In summary, this study evaluates the risk of natural hazards in 30 countries through a multi-hazard risk assessment framework. The conclusions obtained are presented below:

(1) This study constructed a natural disaster risk assessment framework with 65 indicators, based on the four dimensions of disaster-causing factors, disaster-conceiving environments, disaster-bearing bodies, and disaster risk reduction capacities. This framework innovatively enabled a large-scale regional assessment of multi-hazard types, including earthquakes, storms, droughts, and floods. (2) Regional risk hotspots are mapped through five assessment models and a combination assessment method. South Asia has the highest risk of seismic hazards, while Saudi Arabia has the lowest risk. Seismic hazard risk is low in most European countries, with moderate-risk areas mainly in Southeast Asia and East Africa. In terms of storm hazard risk, low-risk areas are located in the Persian Gulf and the Malay Peninsula, while high/higher-risk areas are located in Vietnam and the Philippines. Drought risk is most severe in the Middle East and East Africa, while it is lower in Brunei, Malaysia, and Indonesia. The low/lower-risk zones in the flood hazard are mainly located in the UAE and Europe, while the high/higher-risk zones are located along the Arabian Sea coast. The comprehensive risk evaluation shows that the low-risk areas are concentrated in the Persian Gulf, Malaysia, and Brunei, while South Asia is at higher risk. The indicator of capacity for disaster risk reduction is key in influencing the overall level of risk in the country. (3) Recommendations for disaster risk reduction were proposed based on the analysis above. The Maritime Silk Road nations face divergent disaster risks shaped by governance capacity and geographic exposure. High-risk South Asian countries require prioritised infrastructure retrofitting, community-based preparedness (e.g., mobile warning systems), and cost-effective technologies like satellite flood forecasting. Low-risk states like Singapore should advance AI-driven models and systemic resilience. Suitable solutions include integrating multi-hazard risk mapping into urban planning, employing rapid damage assessment teams, and fostering regional knowledge sharing.

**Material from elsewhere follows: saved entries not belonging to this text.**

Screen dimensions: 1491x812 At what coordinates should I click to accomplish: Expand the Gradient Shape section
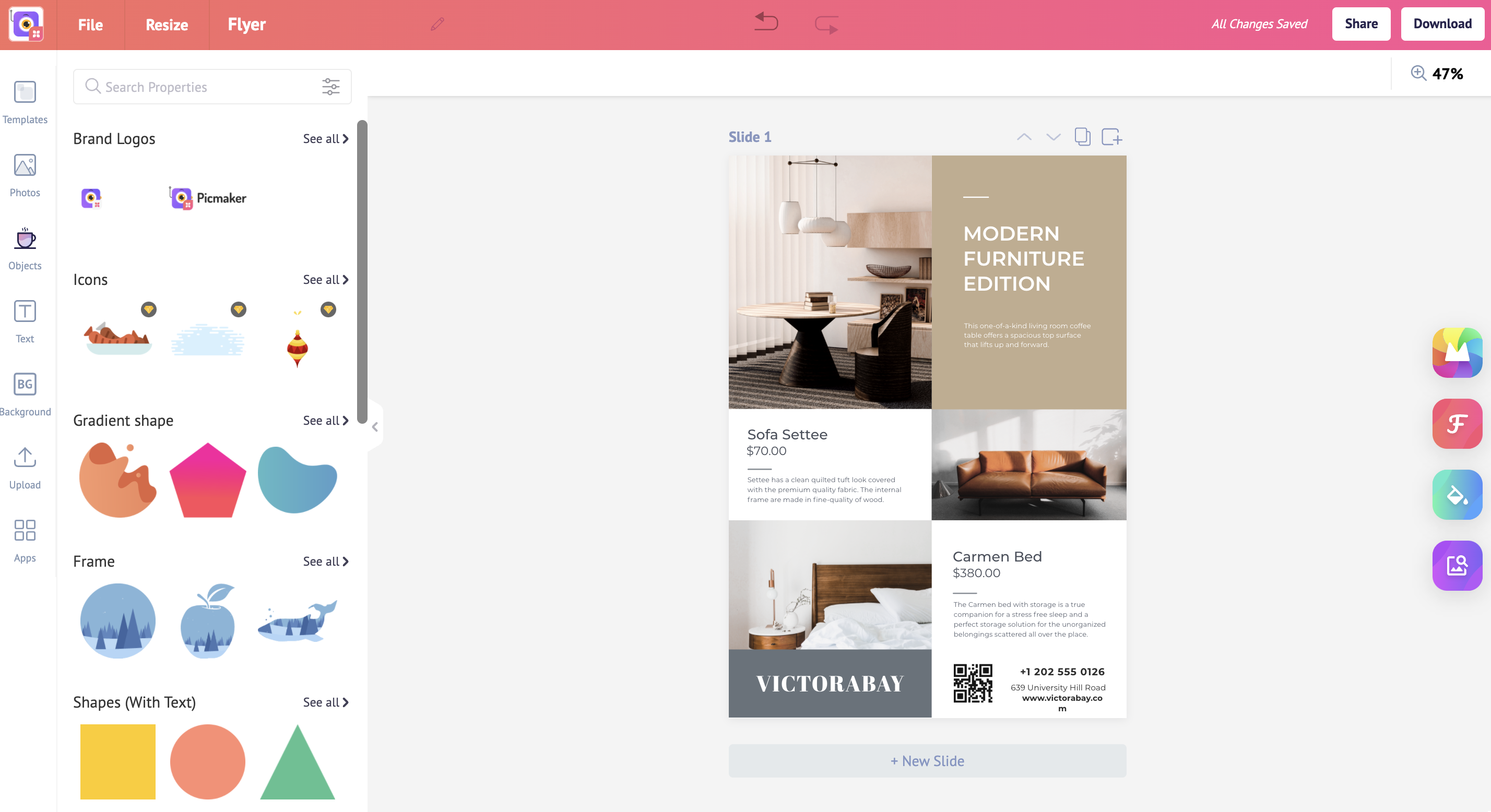[325, 420]
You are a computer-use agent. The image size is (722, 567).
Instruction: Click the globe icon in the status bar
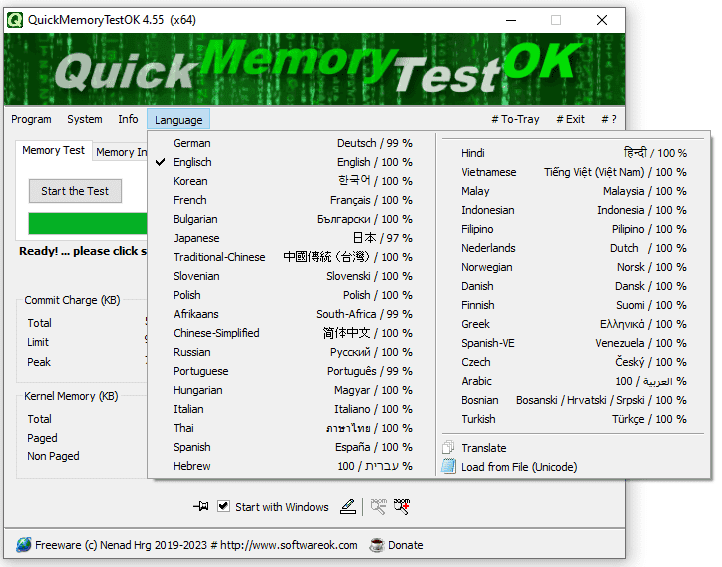click(23, 545)
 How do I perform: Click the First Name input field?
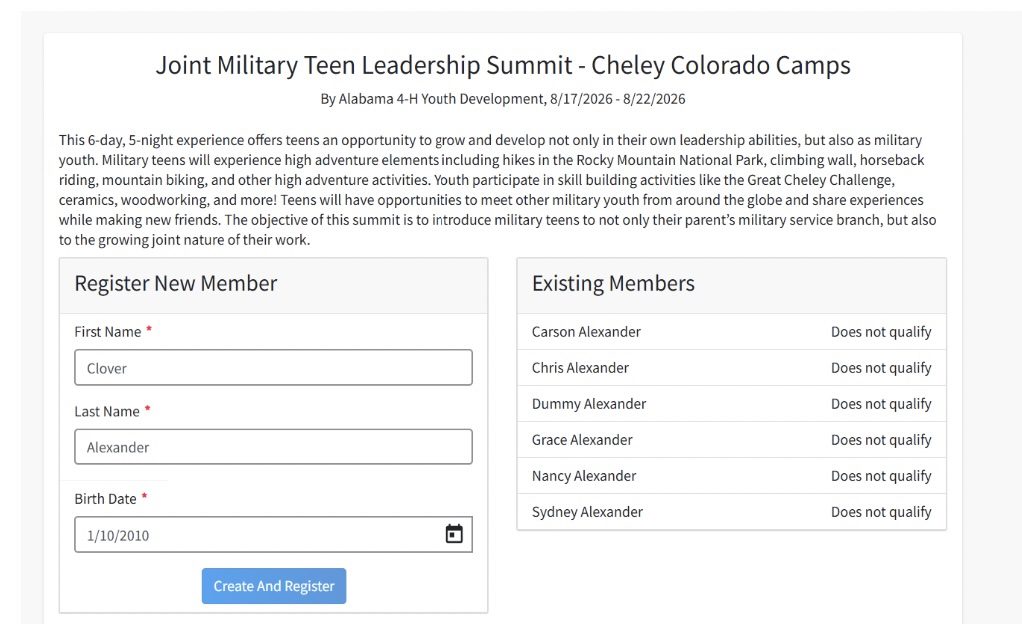click(273, 368)
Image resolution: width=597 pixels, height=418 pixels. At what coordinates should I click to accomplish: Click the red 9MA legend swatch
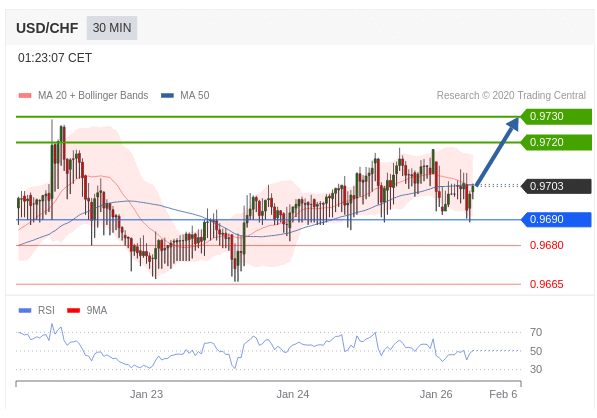coord(73,311)
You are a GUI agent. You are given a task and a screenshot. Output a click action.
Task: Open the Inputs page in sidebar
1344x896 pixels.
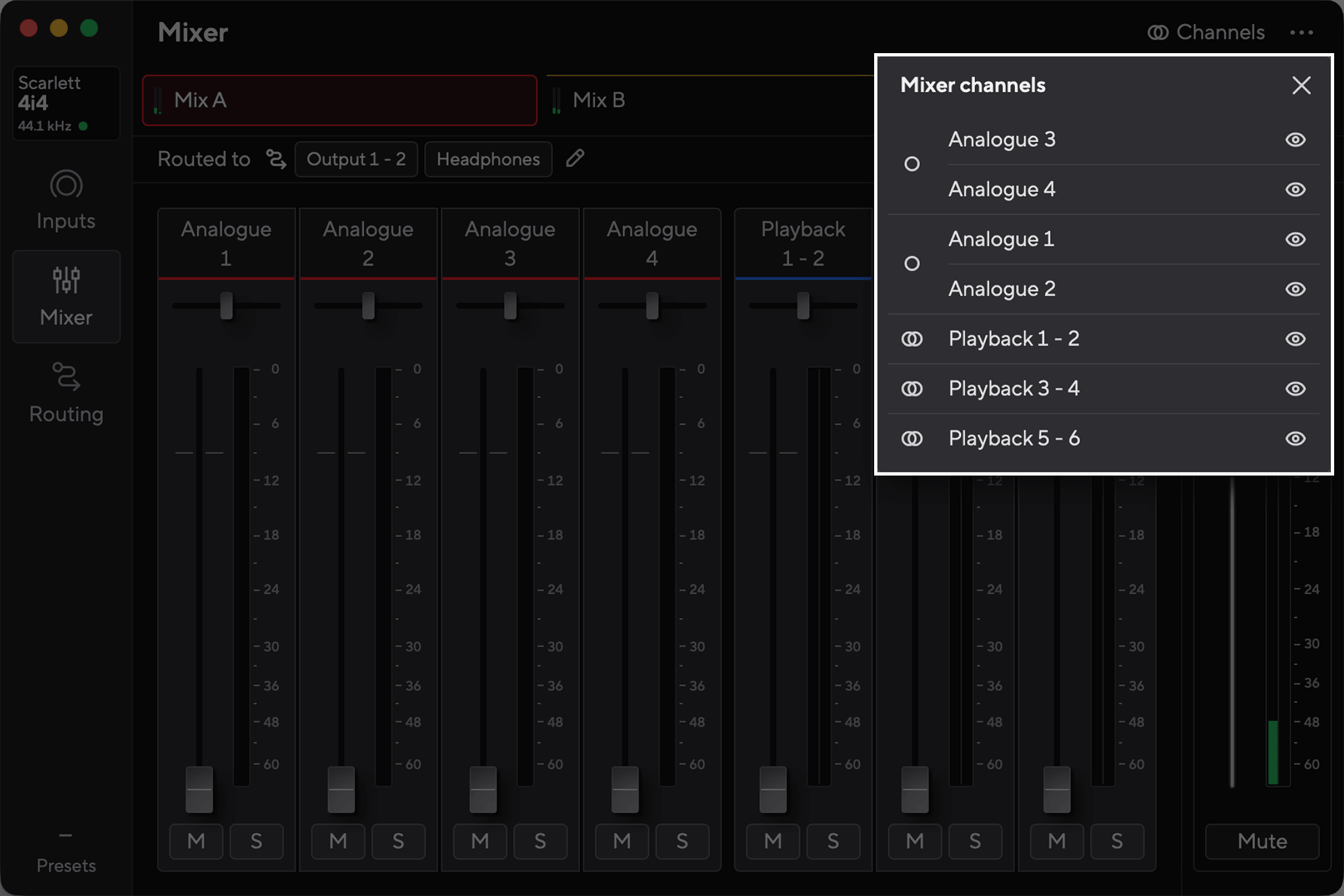(66, 201)
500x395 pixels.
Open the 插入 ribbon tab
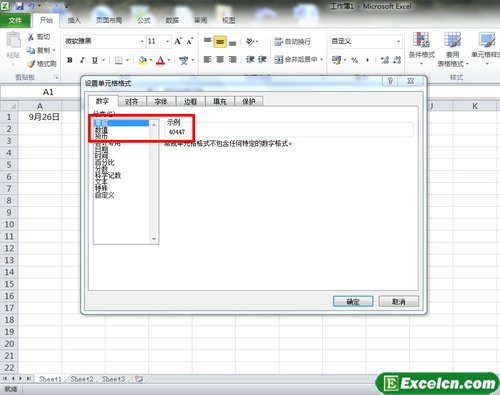tap(74, 20)
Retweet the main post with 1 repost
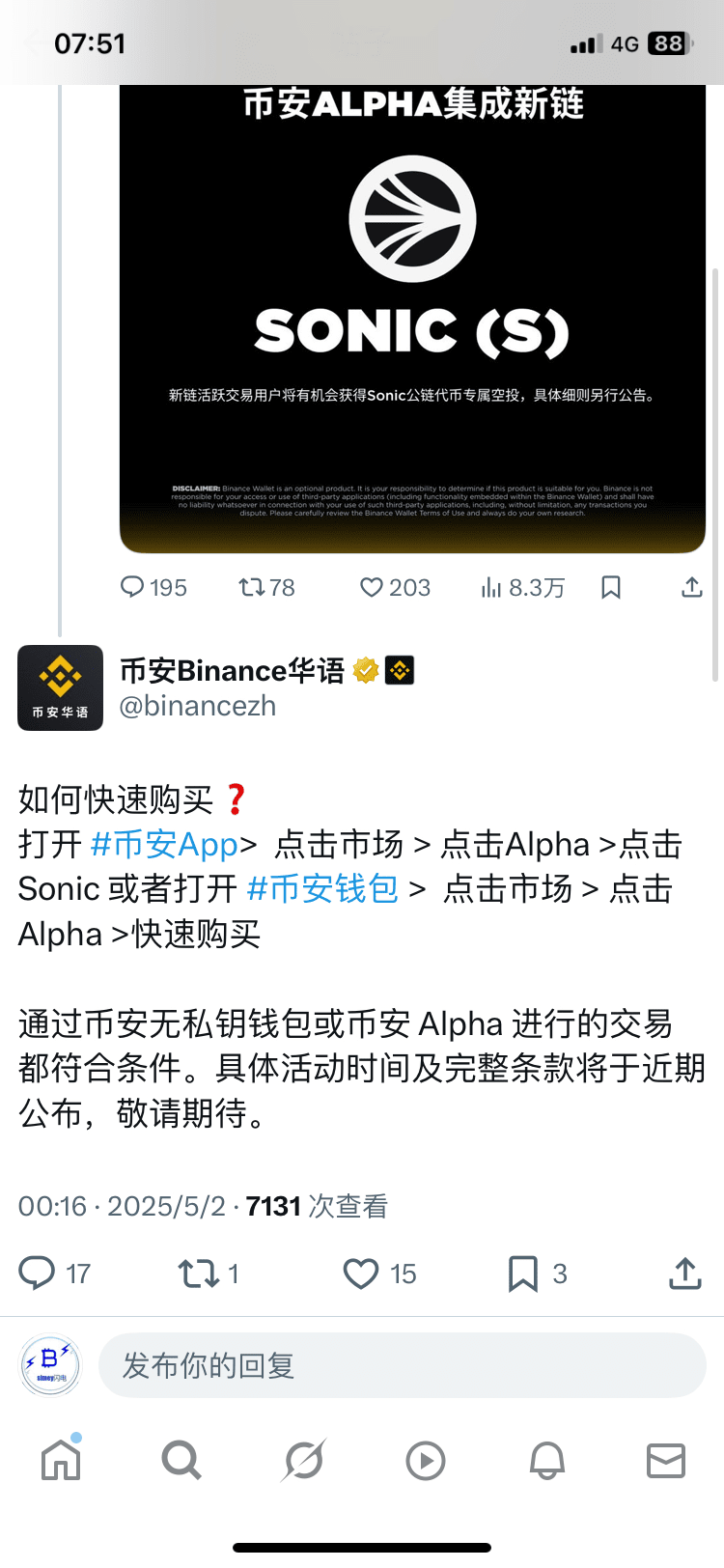724x1568 pixels. click(x=199, y=1274)
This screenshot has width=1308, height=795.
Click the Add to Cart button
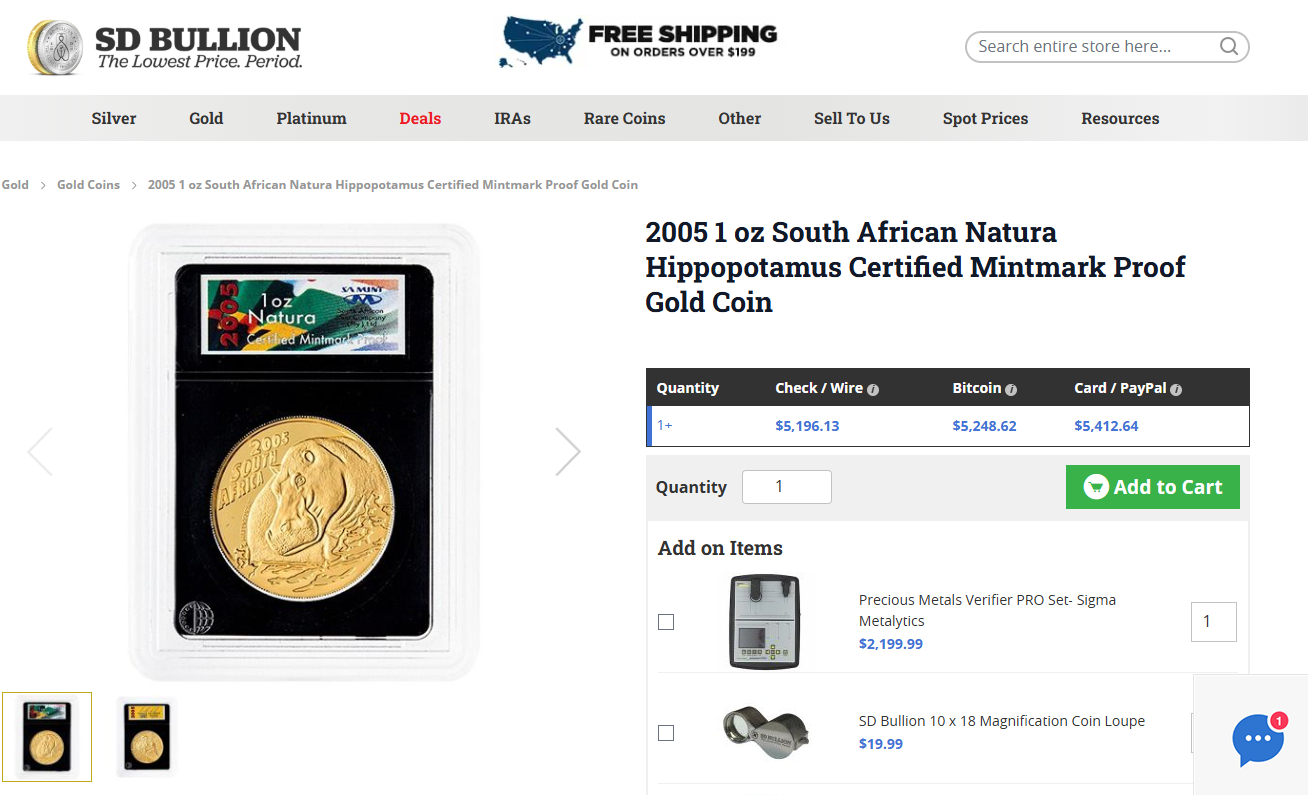tap(1152, 487)
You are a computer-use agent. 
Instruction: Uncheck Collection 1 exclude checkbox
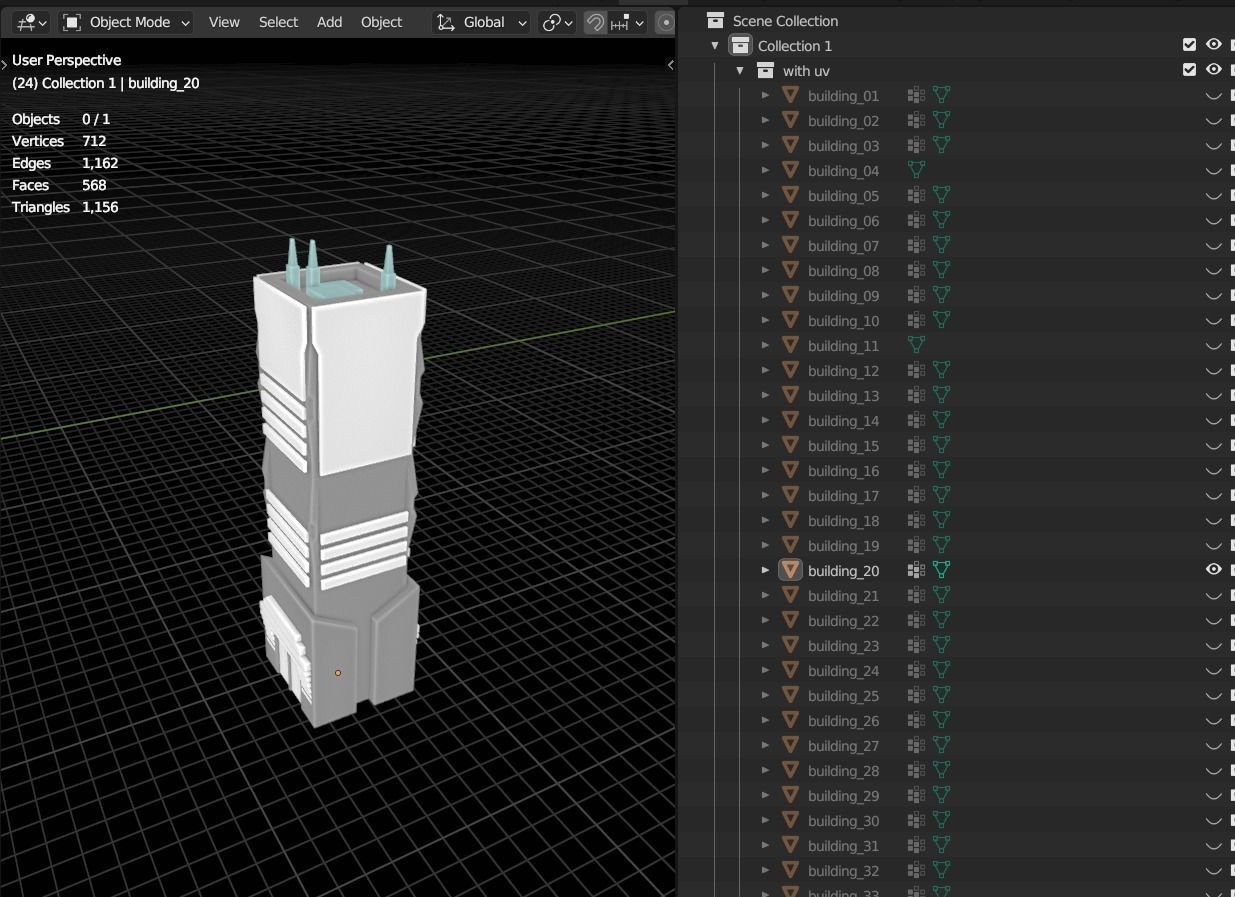[1189, 45]
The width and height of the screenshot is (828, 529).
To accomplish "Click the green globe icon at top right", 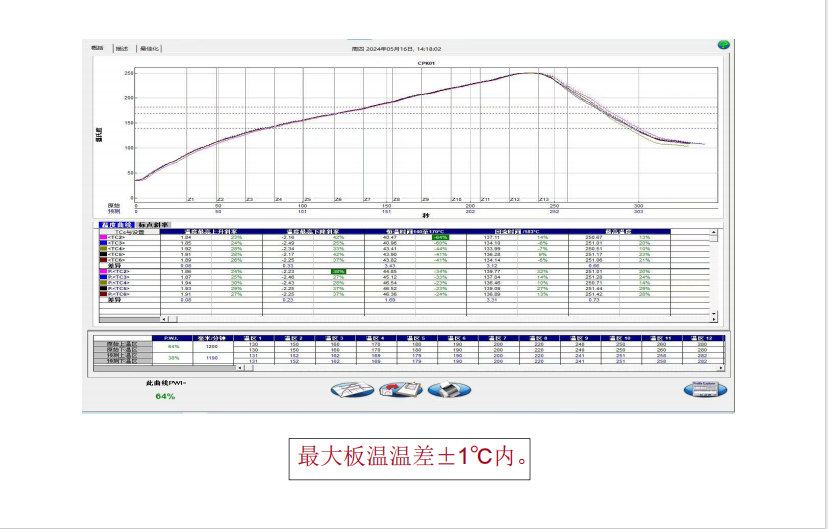I will 722,45.
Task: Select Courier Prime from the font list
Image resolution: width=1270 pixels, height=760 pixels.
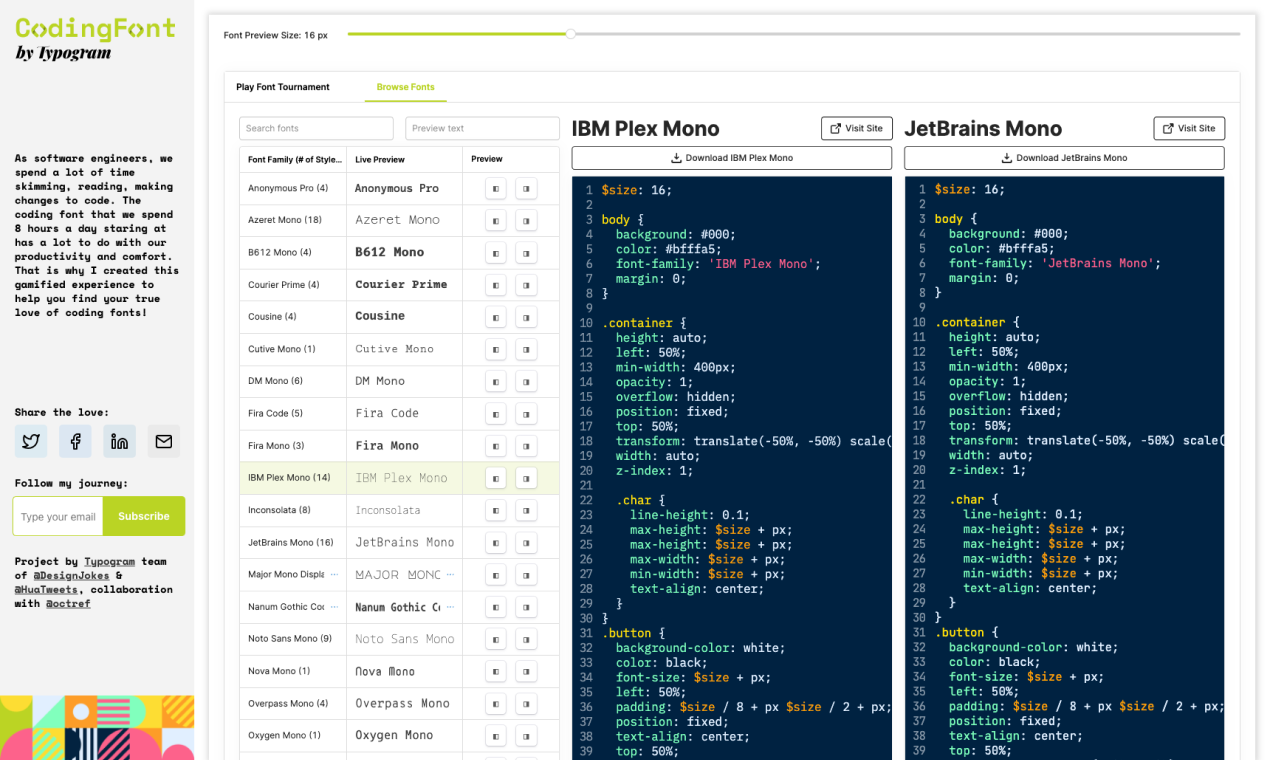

However, our study still has some limitations: First, this study conducts disaster risk assessment on a national scale. However, due to the large scale, it is difficult to accurately reflect the specific situation of local disaster high-risk areas. Therefore, future research will adopt a rasterization method to carry out disaster risk assessment at a finer spatial scale illustrating the detailed local characteristics. Second, determining the weighting of different disaster types in comprehensive natural disaster risk assessment remains a methodological challenge. Further refinement is needed to ensure a more accurate and balanced evaluation. Finally, different countries have different geographical, climatic, and economic backgrounds, but studies have difficulties adequately taking into account the impact of these differences because data are not available. With the Open Science development [28], future research should conduct a more nuanced analysis based on the diverse background data of national conditions to improve the reliability of the assessment results.